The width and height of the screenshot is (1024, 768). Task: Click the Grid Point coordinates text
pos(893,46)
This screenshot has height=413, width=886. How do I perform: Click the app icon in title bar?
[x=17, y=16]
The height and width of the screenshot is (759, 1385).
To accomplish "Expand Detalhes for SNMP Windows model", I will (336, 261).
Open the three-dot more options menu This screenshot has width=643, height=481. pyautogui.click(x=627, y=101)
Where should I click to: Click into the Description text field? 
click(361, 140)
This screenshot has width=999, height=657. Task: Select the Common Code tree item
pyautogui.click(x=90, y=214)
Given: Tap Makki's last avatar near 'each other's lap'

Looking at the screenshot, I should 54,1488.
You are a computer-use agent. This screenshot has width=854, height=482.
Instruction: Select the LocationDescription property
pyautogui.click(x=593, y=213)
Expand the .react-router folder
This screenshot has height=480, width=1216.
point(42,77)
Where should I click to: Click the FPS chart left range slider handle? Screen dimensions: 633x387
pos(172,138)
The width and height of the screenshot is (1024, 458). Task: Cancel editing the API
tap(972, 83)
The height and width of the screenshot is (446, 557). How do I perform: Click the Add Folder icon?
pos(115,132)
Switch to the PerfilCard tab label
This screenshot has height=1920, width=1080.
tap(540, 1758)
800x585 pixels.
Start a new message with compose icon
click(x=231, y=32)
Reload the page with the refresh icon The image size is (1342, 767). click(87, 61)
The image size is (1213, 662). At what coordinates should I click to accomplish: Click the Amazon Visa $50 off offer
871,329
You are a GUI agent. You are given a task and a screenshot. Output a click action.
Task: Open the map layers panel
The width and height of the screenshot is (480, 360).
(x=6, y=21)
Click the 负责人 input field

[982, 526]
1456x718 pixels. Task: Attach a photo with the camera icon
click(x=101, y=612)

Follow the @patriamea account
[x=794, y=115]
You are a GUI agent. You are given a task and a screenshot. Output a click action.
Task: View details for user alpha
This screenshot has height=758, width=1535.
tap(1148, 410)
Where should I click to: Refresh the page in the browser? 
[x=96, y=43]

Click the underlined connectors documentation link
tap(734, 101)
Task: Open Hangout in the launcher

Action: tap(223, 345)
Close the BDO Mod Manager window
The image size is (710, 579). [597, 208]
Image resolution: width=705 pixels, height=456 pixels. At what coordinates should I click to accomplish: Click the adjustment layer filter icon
──────────
- _PROBLEM_:
Once the line containing "Where should I click to: Refresh" is found, print it and every line after it through the end of the listing, exactly and alone.

- _RESPONSE TO THE EXERCISE_:
Where should I click to: Refresh the page in the browser? 
[x=96, y=43]

Click the underlined connectors documentation link
tap(734, 101)
Task: Open Hangout in the launcher

Action: tap(223, 345)
Close the BDO Mod Manager window
The image size is (710, 579). [597, 208]
Image resolution: width=705 pixels, height=456 pixels. At what coordinates should I click to accomplish: Click the adjustment layer filter icon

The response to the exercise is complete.